REQUIRED WORK: Reproduce all of the entries below word for word, without changing anything.

ITEMS:
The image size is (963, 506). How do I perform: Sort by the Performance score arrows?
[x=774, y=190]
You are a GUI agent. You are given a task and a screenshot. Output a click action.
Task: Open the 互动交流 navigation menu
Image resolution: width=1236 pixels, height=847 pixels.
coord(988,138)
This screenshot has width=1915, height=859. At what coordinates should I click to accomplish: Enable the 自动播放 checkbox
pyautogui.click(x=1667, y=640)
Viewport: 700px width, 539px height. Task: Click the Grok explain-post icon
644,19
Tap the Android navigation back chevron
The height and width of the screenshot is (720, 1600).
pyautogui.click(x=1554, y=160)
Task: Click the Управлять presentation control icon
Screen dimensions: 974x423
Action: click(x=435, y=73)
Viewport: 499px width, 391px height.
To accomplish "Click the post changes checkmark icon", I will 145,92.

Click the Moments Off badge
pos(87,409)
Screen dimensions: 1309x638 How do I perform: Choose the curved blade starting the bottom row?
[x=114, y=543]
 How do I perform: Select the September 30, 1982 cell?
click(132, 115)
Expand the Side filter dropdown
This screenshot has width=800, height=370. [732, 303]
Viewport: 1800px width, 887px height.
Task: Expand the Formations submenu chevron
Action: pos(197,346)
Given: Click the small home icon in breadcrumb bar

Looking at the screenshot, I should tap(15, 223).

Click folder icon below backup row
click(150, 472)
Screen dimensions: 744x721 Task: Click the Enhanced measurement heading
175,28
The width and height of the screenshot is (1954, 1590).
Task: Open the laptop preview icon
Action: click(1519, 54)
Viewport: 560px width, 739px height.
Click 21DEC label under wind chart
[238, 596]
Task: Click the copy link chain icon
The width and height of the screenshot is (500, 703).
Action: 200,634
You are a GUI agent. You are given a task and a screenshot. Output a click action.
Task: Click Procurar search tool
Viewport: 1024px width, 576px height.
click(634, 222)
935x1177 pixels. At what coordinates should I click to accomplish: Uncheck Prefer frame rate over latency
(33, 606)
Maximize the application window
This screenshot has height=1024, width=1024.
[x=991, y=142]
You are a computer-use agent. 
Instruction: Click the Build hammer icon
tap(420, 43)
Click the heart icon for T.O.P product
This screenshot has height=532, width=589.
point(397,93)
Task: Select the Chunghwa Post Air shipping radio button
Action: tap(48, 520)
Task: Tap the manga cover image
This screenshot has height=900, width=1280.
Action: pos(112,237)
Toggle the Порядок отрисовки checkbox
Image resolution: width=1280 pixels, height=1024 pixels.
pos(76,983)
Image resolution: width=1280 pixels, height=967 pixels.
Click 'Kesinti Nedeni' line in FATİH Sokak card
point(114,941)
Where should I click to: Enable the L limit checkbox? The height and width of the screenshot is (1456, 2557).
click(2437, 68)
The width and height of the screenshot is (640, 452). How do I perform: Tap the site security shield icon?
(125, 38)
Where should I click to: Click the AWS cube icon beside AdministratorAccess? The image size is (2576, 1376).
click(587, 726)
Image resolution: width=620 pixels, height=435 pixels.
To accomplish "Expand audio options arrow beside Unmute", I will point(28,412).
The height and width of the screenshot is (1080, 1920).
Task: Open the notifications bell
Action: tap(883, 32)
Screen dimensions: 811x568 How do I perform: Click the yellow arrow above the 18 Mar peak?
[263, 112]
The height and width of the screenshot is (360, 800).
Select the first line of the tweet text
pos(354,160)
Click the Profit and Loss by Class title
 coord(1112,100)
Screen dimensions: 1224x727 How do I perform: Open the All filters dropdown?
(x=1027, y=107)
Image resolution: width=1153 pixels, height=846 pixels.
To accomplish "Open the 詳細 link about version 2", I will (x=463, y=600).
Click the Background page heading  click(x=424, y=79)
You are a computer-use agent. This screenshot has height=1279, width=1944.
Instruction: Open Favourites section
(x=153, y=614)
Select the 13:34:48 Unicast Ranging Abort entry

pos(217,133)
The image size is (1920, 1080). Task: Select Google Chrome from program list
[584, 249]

RESULT FOR THIS TASK:
The image size is (963, 506). How do I perform: Sort by the Performance score arrows?
[x=774, y=190]
You are a GUI agent. You are given a task and a screenshot. Output a click action.
Task: Open the 互动交流 navigation menu
Image resolution: width=1236 pixels, height=847 pixels.
coord(988,138)
This screenshot has width=1915, height=859. At what coordinates should I click to accomplish: Enable the 自动播放 checkbox
pyautogui.click(x=1667, y=640)
Viewport: 700px width, 539px height. Task: Click the Grok explain-post icon
644,19
Tap the Android navigation back chevron
The height and width of the screenshot is (720, 1600).
pyautogui.click(x=1554, y=160)
Task: Click the Управлять presentation control icon
Screen dimensions: 974x423
Action: click(x=435, y=73)
Viewport: 499px width, 391px height.
To accomplish "Click the post changes checkmark icon", I will 145,92.

Click the Moments Off badge
pos(87,409)
Screen dimensions: 1309x638 How do I perform: Choose the curved blade starting the bottom row?
[x=114, y=543]
 How do I perform: Select the September 30, 1982 cell?
click(132, 115)
Expand the Side filter dropdown
This screenshot has width=800, height=370. [732, 303]
Viewport: 1800px width, 887px height.
Task: Expand the Formations submenu chevron
Action: pos(197,346)
Given: Click the small home icon in breadcrumb bar

Looking at the screenshot, I should tap(15, 223).

Click folder icon below backup row
click(150, 472)
Screen dimensions: 744x721 Task: Click the Enhanced measurement heading
175,28
The width and height of the screenshot is (1954, 1590).
Task: Open the laptop preview icon
Action: click(1519, 54)
Viewport: 560px width, 739px height.
Click 21DEC label under wind chart
[238, 596]
Task: Click the copy link chain icon
The width and height of the screenshot is (500, 703).
Action: 200,634
You are a GUI agent. You are given a task and a screenshot. Output a click action.
Task: Click Procurar search tool
Viewport: 1024px width, 576px height.
click(634, 222)
935x1177 pixels. At what coordinates should I click to accomplish: Uncheck Prefer frame rate over latency
(33, 606)
Maximize the application window
This screenshot has height=1024, width=1024.
[x=991, y=142]
You are a computer-use agent. 
Instruction: Click the Build hammer icon
tap(420, 43)
Click the heart icon for T.O.P product
This screenshot has height=532, width=589.
point(397,93)
Task: Select the Chunghwa Post Air shipping radio button
Action: tap(48, 520)
Task: Tap the manga cover image
This screenshot has height=900, width=1280.
Action: pos(112,237)
Toggle the Порядок отрисовки checkbox
Image resolution: width=1280 pixels, height=1024 pixels.
pos(76,983)
Image resolution: width=1280 pixels, height=967 pixels.
Click 'Kesinti Nedeni' line in FATİH Sokak card
point(114,941)
Where should I click to: Enable the L limit checkbox? The height and width of the screenshot is (1456, 2557).
click(2437, 68)
The width and height of the screenshot is (640, 452). How do I perform: Tap the site security shield icon?
(125, 38)
Where should I click to: Click the AWS cube icon beside AdministratorAccess? The image size is (2576, 1376).
click(587, 726)
Image resolution: width=620 pixels, height=435 pixels.
To accomplish "Expand audio options arrow beside Unmute", I will point(28,412).
The height and width of the screenshot is (1080, 1920).
Task: Open the notifications bell
Action: tap(883, 32)
Screen dimensions: 811x568 How do I perform: Click the yellow arrow above the 18 Mar peak?
[263, 112]
The height and width of the screenshot is (360, 800).
Select the first line of the tweet text
pos(354,160)
Click the Profit and Loss by Class title
 coord(1112,100)
Screen dimensions: 1224x727 How do I perform: Open the All filters dropdown?
(x=1027, y=107)
Image resolution: width=1153 pixels, height=846 pixels.
To accomplish "Open the 詳細 link about version 2", I will (x=463, y=600).
Click the Background page heading  click(x=424, y=79)
You are a computer-use agent. This screenshot has height=1279, width=1944.
Instruction: Open Favourites section
(x=153, y=614)
Select the 13:34:48 Unicast Ranging Abort entry

pos(217,133)
The image size is (1920, 1080). Task: Select Google Chrome from program list
[584, 249]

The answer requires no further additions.